Köylülerin savunduğu sadece derenin suyu (zira köy ve çaylıklar için bedava su lazım) ve kendi çaylıklarıdır, gerisi onları ilgilendirmez, neden mi bunu söylüyorum?
Aynı köylüler Artvin Cerattepe’de doğa katliamı yapılırken, Fatsa’da maden için doğa katledilirken, her yere HES’ler yapılırken, doğayı katleden Karadeniz sahil yolu yapılırken, Yeşil yol projesi hayata geçirilirken, Gezi’de gencecik insanlar ölürken, hatta kendi memleketleri Rize’de doğa yok edilirken hiç bir şey yapmadılar.
Onların ağaç, doğa falan derdi yok, dertleri kendi çaylıkları. Öyle olmasa videolarda kadınlar jandarmaya “gidin yan köyde açın taş ocağınızı, burası benim babamdan kalan çaylık, buraya olmaz” derler miydi?
Yan köylüsünü bile umursamayan bir kafa, doğayı umursar mı hiç? (muhtemelen yan köylüsü de “iyi ki bizim köye değil de onların köylerine gittiler” diye sevinmiştir)
Peki, bu ilçenin halkının siyasi tercihleri ne olmuş dersiniz?
2019 belediye seçimlerin % 97,65 Cumhur ittifakına oy vermişler (bu oy oranına zamanında Hitler’de ulaşamadı, Kenan Evren’de) sonuçlar burada: https://www.sozcu.com.tr/secim2019/rize/ikizdere
Sol grupta herhangi bir partiye tek bir oy bile yok yaklaşık 7000 nüfuslu ilçede, 1537 oy kullanılmış ama tek bir oy bile yok.

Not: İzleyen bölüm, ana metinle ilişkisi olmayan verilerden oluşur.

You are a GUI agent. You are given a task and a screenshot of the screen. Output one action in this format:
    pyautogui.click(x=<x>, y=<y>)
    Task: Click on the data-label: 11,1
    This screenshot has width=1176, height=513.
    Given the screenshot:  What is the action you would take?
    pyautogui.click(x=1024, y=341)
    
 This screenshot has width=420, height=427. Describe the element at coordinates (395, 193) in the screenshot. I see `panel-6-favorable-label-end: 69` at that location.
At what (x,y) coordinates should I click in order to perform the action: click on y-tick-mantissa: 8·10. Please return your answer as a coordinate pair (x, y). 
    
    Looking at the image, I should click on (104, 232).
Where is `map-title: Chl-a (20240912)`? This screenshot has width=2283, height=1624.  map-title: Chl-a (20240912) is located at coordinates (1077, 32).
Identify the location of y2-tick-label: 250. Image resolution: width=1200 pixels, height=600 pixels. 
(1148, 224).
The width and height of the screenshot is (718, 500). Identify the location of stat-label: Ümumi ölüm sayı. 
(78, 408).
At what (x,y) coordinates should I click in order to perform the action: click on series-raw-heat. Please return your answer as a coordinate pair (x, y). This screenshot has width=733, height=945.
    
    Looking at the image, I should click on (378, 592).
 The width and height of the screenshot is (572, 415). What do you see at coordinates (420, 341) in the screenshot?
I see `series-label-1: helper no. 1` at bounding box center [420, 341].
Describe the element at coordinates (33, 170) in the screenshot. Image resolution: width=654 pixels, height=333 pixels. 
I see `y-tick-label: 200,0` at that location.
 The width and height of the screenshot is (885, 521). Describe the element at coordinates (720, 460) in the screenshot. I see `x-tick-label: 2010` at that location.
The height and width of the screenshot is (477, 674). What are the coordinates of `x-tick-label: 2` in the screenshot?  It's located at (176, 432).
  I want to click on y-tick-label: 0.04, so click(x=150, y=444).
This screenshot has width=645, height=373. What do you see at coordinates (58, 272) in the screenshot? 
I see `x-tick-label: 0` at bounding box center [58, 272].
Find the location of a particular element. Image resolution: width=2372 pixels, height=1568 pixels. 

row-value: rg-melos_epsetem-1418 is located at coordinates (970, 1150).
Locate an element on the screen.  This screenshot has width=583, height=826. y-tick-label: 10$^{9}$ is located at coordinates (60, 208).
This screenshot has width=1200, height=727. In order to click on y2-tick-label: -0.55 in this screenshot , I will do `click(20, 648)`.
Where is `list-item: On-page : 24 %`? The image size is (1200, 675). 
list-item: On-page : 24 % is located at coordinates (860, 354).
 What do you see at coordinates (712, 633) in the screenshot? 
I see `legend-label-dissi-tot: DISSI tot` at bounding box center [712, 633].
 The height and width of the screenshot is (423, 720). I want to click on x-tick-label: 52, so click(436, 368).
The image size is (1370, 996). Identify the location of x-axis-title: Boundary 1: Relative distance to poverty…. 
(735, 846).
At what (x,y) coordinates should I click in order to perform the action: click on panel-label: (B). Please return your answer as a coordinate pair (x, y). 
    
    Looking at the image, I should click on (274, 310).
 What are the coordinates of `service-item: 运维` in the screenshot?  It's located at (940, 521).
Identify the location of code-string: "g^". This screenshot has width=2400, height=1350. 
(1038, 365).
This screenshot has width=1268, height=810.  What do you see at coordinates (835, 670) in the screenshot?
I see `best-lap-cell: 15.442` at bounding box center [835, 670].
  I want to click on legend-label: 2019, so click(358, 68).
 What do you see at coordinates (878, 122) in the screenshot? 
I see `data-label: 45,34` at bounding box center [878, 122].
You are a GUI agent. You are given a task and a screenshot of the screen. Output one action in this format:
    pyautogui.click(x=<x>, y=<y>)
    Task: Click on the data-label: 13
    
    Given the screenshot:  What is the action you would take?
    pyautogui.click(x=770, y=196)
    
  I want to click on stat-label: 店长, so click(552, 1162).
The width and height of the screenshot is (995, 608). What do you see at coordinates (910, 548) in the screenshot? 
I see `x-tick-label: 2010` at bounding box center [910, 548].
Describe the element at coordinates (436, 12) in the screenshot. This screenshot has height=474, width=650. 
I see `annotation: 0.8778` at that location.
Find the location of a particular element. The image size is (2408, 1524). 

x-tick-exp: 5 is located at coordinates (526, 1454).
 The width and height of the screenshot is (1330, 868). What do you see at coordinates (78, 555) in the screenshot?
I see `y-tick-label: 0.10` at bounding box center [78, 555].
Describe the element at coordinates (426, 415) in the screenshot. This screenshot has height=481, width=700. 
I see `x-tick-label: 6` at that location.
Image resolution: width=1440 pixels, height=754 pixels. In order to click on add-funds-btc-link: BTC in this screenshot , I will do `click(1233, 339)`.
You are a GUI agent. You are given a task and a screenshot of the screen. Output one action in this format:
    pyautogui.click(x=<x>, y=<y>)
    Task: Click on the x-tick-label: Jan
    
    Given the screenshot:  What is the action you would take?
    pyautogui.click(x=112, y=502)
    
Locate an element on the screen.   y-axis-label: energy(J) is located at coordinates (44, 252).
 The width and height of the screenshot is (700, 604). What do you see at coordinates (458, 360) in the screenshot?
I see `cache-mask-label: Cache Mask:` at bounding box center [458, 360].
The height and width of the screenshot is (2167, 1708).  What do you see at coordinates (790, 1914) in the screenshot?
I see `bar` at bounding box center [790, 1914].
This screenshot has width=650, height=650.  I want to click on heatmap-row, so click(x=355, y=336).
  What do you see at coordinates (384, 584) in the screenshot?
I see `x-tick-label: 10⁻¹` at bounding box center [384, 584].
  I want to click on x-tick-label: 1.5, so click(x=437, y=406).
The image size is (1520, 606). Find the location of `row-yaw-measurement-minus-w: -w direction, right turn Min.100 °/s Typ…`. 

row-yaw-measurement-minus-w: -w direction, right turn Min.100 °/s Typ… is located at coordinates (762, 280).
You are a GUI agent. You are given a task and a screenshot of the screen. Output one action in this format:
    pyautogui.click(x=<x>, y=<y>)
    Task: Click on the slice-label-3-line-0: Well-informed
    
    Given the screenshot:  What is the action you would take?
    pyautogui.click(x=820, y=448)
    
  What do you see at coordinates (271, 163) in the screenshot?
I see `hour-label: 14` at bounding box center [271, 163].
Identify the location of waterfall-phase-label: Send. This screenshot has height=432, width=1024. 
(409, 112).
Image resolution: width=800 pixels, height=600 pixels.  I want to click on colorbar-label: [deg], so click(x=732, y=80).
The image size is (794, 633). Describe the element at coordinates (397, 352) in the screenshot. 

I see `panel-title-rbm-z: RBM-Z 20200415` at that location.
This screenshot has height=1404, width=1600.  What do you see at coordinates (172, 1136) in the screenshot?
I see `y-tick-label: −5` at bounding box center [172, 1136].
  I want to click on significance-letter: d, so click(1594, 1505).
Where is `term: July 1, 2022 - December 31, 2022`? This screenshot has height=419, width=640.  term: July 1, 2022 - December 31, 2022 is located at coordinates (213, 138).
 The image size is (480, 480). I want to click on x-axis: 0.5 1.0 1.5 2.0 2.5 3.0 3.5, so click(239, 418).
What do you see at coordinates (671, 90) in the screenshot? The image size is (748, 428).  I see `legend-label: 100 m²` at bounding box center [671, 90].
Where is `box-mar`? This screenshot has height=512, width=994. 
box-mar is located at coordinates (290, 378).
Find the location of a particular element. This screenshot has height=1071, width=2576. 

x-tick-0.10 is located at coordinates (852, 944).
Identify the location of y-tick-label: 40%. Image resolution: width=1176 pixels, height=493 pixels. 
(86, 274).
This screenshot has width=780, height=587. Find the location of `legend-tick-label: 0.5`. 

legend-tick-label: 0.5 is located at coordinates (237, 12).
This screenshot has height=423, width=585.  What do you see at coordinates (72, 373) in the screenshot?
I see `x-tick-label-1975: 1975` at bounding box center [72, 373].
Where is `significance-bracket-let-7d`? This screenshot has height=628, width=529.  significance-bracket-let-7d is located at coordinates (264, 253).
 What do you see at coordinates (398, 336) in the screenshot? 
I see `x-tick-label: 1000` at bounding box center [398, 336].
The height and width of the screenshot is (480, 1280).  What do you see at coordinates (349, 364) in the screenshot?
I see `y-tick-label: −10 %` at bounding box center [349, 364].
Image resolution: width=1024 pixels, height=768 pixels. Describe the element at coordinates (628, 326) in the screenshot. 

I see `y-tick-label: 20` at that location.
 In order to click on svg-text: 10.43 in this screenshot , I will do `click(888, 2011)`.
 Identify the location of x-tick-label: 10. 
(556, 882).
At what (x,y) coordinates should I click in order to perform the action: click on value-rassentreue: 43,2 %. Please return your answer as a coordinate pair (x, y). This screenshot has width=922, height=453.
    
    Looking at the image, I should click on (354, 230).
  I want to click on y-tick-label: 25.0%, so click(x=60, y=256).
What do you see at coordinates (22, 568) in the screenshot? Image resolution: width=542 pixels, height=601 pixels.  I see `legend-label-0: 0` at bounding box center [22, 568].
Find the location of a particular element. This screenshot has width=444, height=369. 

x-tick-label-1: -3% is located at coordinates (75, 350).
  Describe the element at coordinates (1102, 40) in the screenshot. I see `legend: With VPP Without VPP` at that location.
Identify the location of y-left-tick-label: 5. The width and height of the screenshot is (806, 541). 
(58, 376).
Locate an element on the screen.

Peki, 2018 CB ve milletvekili seçimlerinde ne olmuş? Her ikisinde de %88 ile malum sonuç çıkmış,
Sonuçlar burada: https://secim.haberler.com/2018/rize-ikizdere-secim-sonuclari/ isterseniz geriye doğru diğer seçimlere de bakabilirsiniz.
Bu da madalyonun ikinci yüzü ne yazık ki!
Şimdi TV’lerde ya da sosyal medyada “pize testek olun, pizum çayliklarumuzu yok edeyiler” feryatlarını duyunca bir yandan doğa katliamına üzülürken, diğer yandan “başınızın çaresine bakın” demek geliyor içimden…
Onlar bizi hiç ama hiç umursamadılar, biz onları neden umursayalım ki? Bizim tek umursayacağımız doğa olmalı.
Ama galiba, bu konuda söylenebilecek en doğru sözü George Orwell söylemiş; tam da bu konuyla ilgili; “Rüşvetçi politikaları, düzenbazları, hırsızları ve hainleri seçen halk kurban değil, suç ortağıdır. Suç ortağı, sonuçlarına katlanır.”